WORK TASK ▸ The expected output is each line from the one containing "Click the red X axis marker on triad" to the last line of the data below, set down exactly, minus the pictures.

Dataset entries ▸

====

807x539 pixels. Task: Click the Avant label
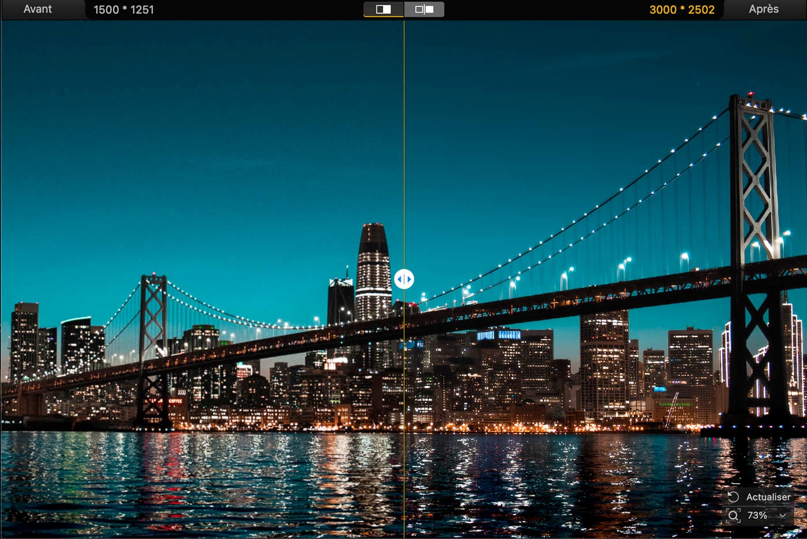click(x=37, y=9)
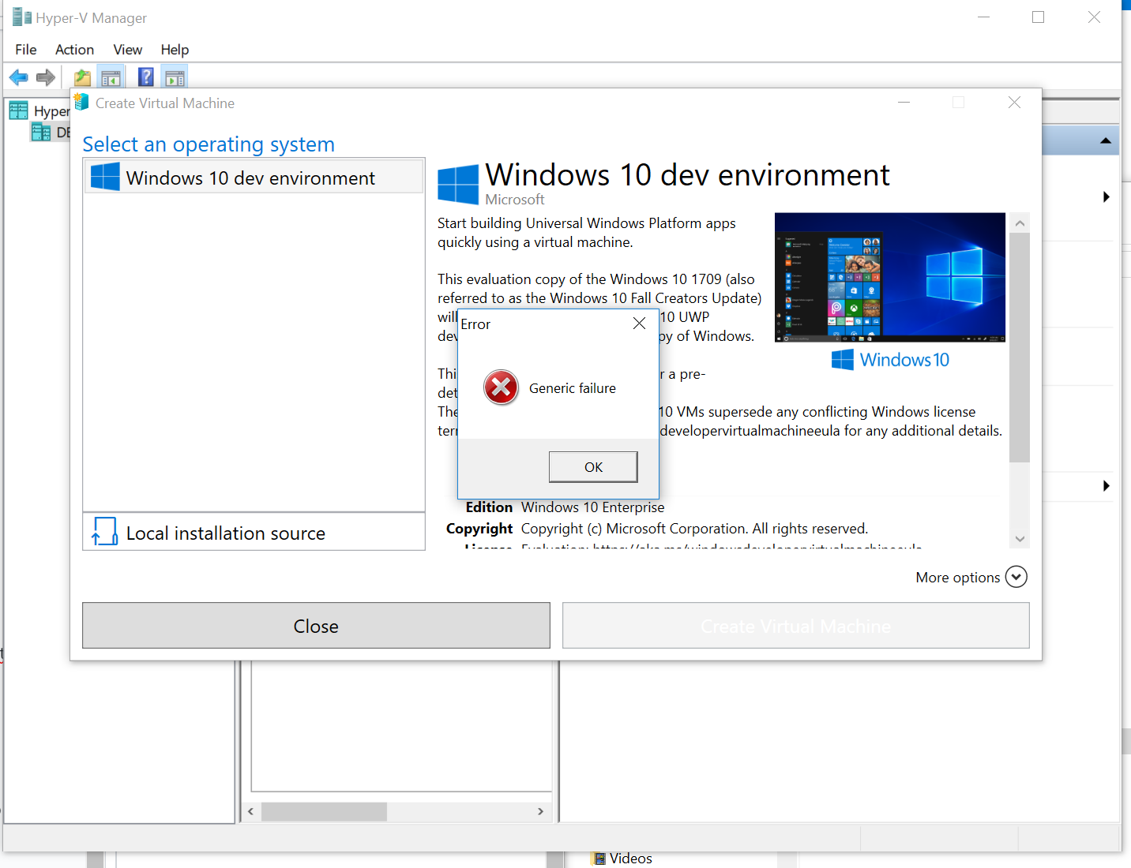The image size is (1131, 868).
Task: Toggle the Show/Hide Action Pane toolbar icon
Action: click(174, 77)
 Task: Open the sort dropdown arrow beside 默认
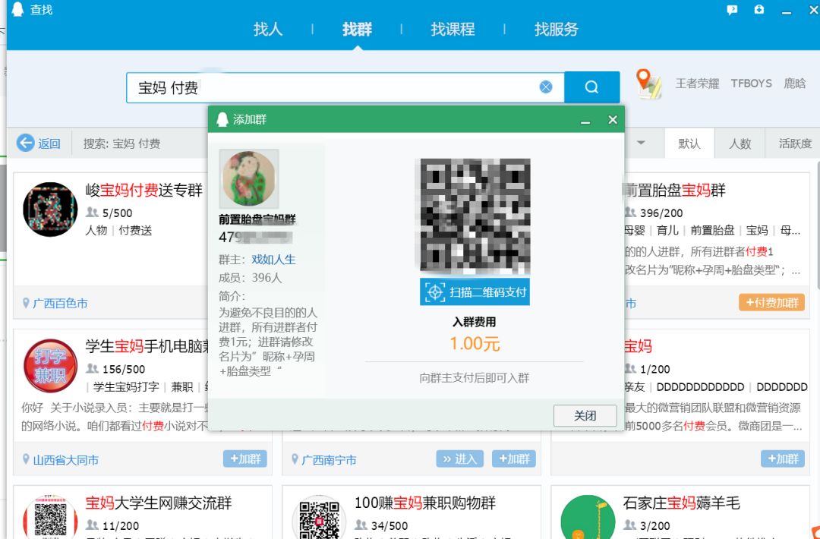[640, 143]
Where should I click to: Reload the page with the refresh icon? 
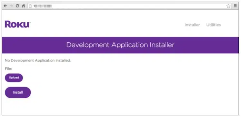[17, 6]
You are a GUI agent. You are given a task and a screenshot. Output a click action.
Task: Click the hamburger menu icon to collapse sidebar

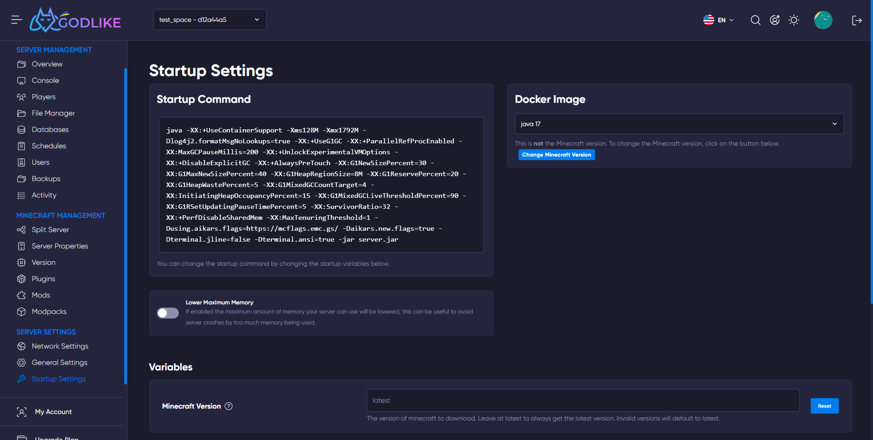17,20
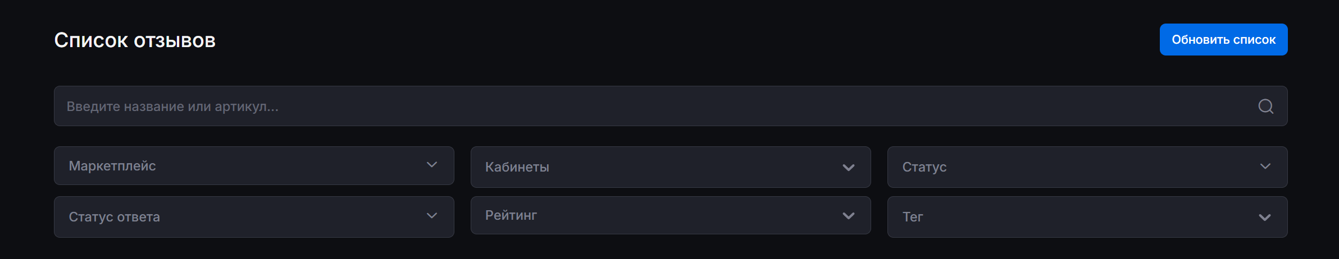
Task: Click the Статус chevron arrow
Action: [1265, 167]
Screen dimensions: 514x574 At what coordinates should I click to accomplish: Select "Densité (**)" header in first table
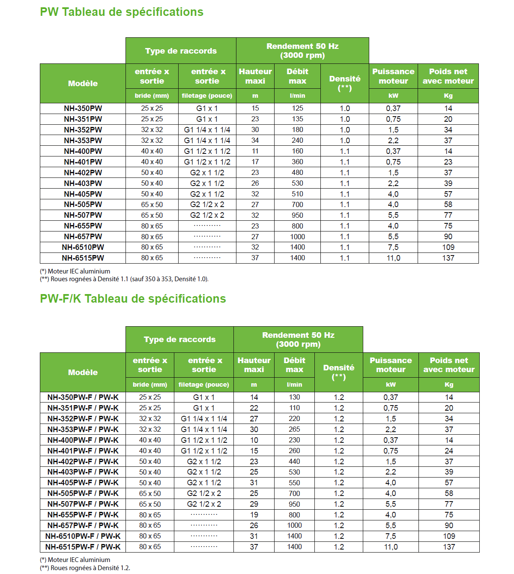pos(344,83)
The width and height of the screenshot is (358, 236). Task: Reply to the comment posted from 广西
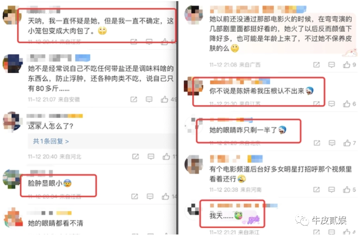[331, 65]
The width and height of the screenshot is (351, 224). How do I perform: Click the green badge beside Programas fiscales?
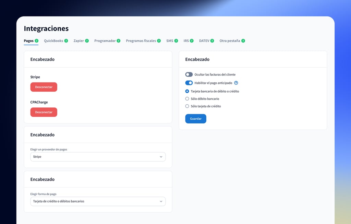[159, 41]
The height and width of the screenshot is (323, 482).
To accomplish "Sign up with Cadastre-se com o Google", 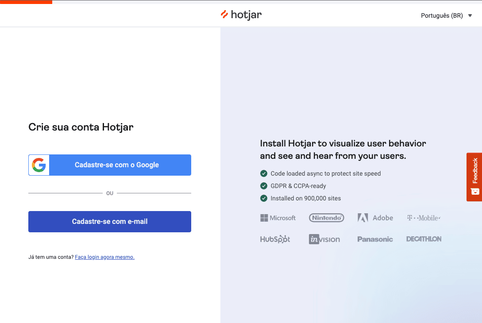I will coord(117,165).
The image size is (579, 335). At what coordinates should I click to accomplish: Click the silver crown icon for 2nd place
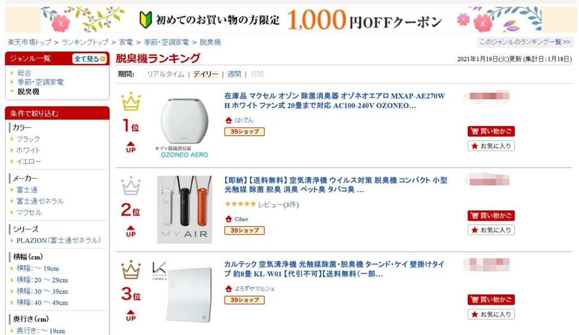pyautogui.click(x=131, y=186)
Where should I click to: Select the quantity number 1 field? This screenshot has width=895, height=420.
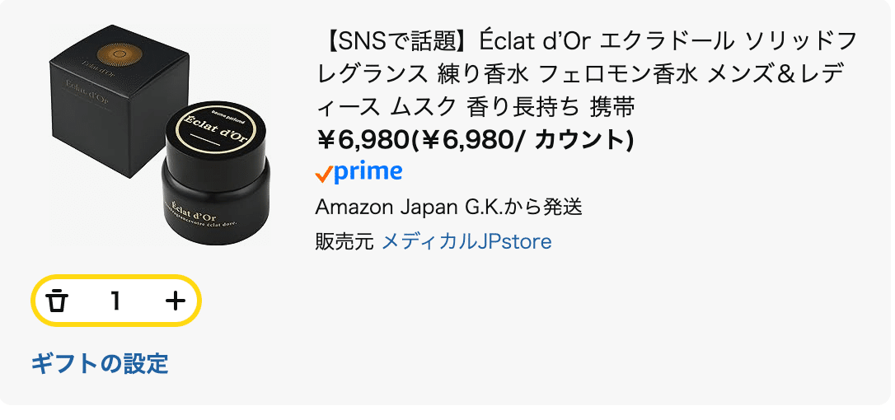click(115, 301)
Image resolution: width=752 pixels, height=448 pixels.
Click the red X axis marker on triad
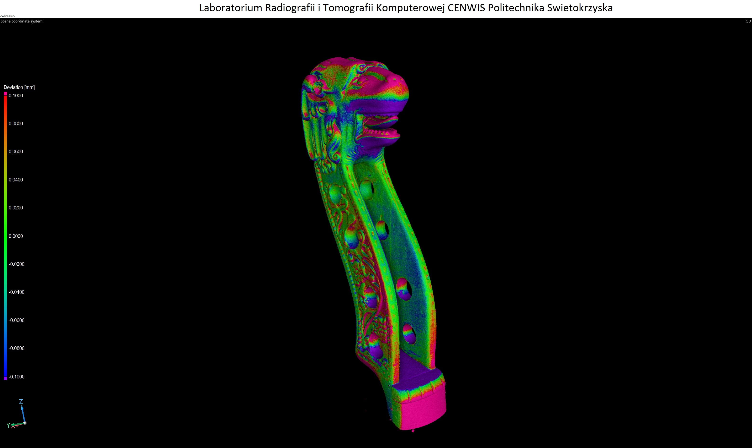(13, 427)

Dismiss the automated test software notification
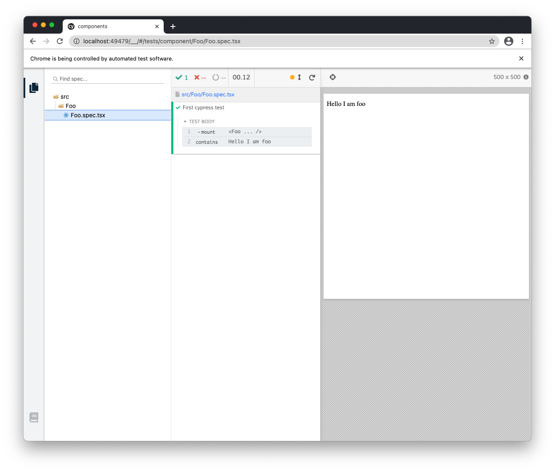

====

COMPLETED TASK ▸
Click the red X axis marker on triad
(13, 427)

Dismiss the automated test software notification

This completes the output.